Booth Id:
BMED053
Category:
Biomedical and Health Sciences
Year:
2019
Finalist Names:
Joklik-McLeod, Madeline (School: Juan Diego Catholic High School)
Abstract:
With an ~70% fatality rate, ovarian cancer is classified as the deadliest gynecological malignancy. Recent gene therapy using p53 failed. An alternative approach to wild type (wt) p53 is mitochondrially targeted p53. Previous work has shown that mitochondrially targeted p53 can kill cancer cells in vitro via the extrinsic apoptotic pathway. This proposal tested a novel tumor suppressor-proapoptotic hybrid (called p53-Bad) for gene therapy of ovarian cancer. p53 tumor suppressor was fused to Bad (proapoptotic protein) to trigger “apoptotic collapse” at the mitochondria.
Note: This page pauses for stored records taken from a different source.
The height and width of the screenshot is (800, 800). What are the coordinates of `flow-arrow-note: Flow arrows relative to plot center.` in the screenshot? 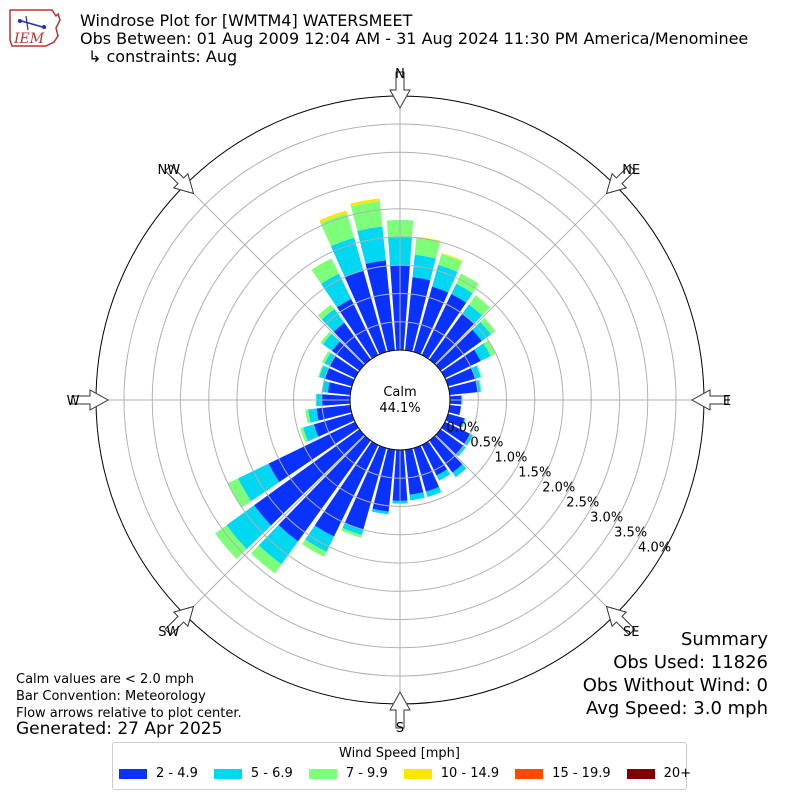 It's located at (129, 714).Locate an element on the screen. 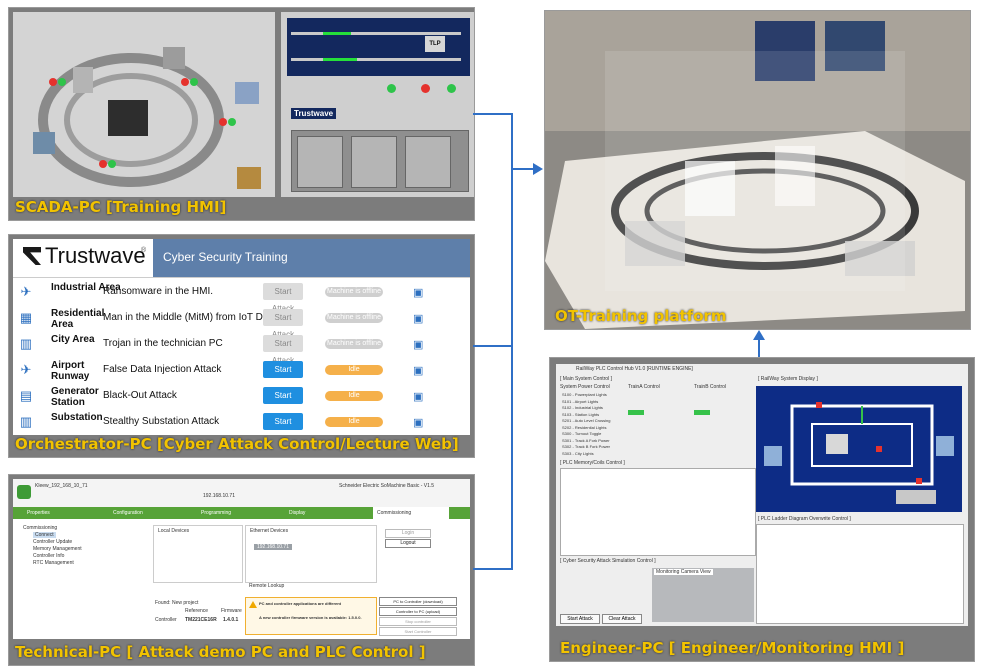 This screenshot has height=669, width=991. scada-caption: SCADA-PC [Training HMI] is located at coordinates (121, 207).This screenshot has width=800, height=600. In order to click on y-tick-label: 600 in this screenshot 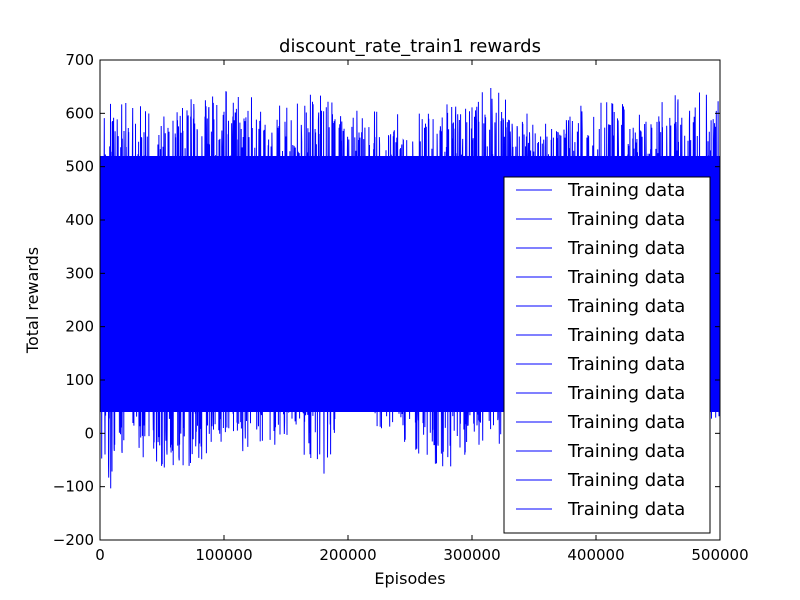, I will do `click(80, 113)`.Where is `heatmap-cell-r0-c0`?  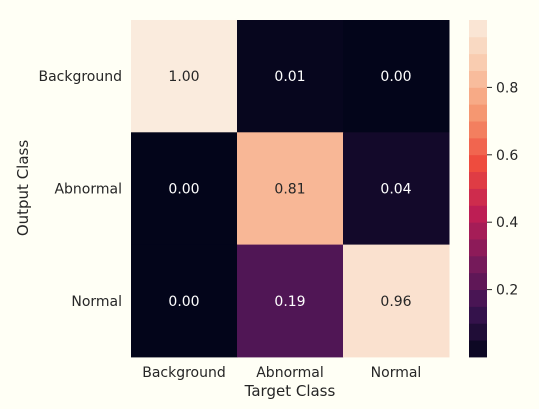
heatmap-cell-r0-c0 is located at coordinates (184, 76).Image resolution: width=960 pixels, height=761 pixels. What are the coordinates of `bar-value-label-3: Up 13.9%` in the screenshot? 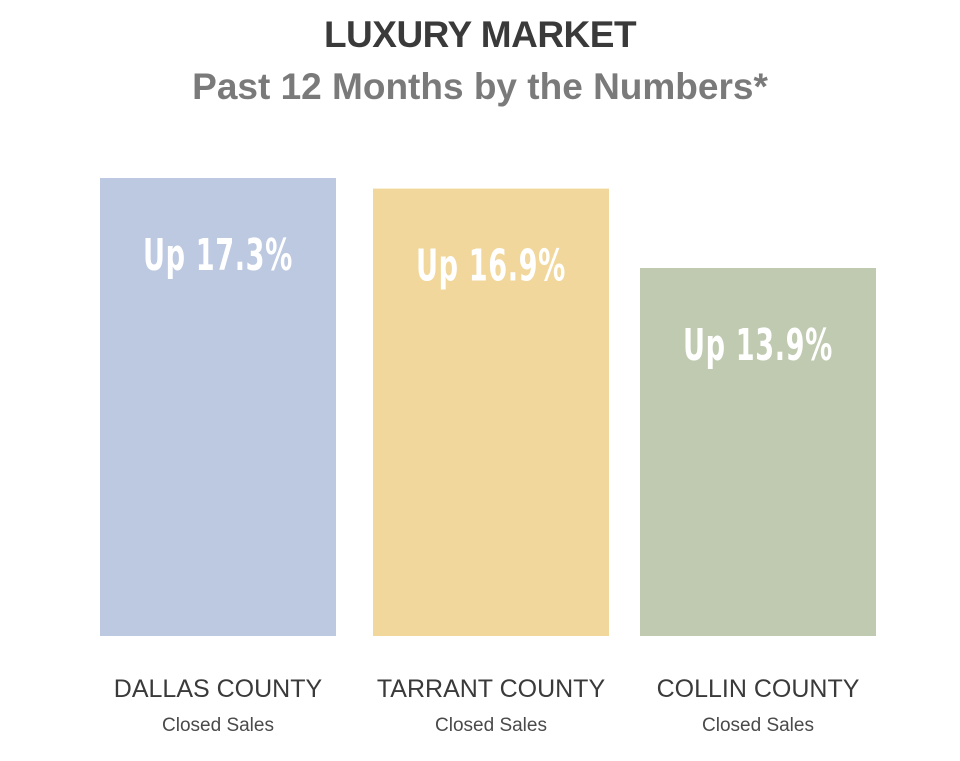 It's located at (758, 346).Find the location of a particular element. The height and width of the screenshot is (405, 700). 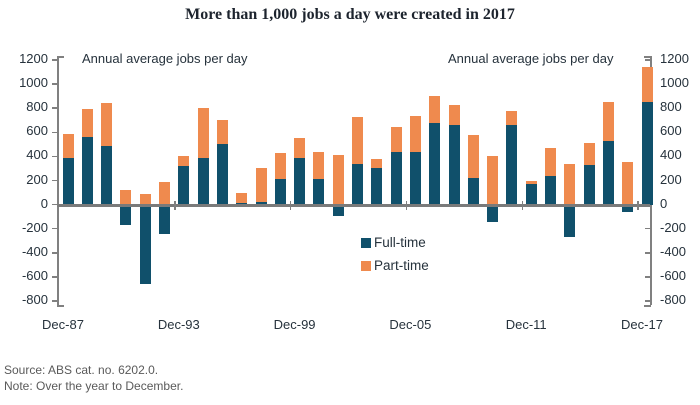

axis-annotation-right: Annual average jobs per day is located at coordinates (531, 58).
However, Bad normally gets sequestered by 14-3-3 protein in the cytoplasm, and is unable to localize to the mitochondria, hence rendering Bad unable to induce apoptosis. Pro-apoptotic activity and mitochondrial localization of Bad are regulated via phosphorylation serine residues 112, 136, and 155, and Bad can only activate apoptosis when is unphosphorylated. Therefore, I hypothesized that if serine residues 112, 136, and 155 in Bad are mutated to alanines to prevent phosphorylation, then the apoptotic potential of p53-Bad would be increased to create a more potent tumor suppressor for ovarian cancer gene therapy. I tested the effect of mutations in Bad on the localization and apoptotic activity of p53-Bad. Flow cytometry was used to test levels of apoptosis were done. The double mutant p53-Bad (S112A/S136A) was is more efficient in cell death compared to unmutated p53-Bad. However, the addition of the third mutation S155A did not appear to further increase apoptosis. These results may aid in developing more efficient gene therapy for ovarian cancer.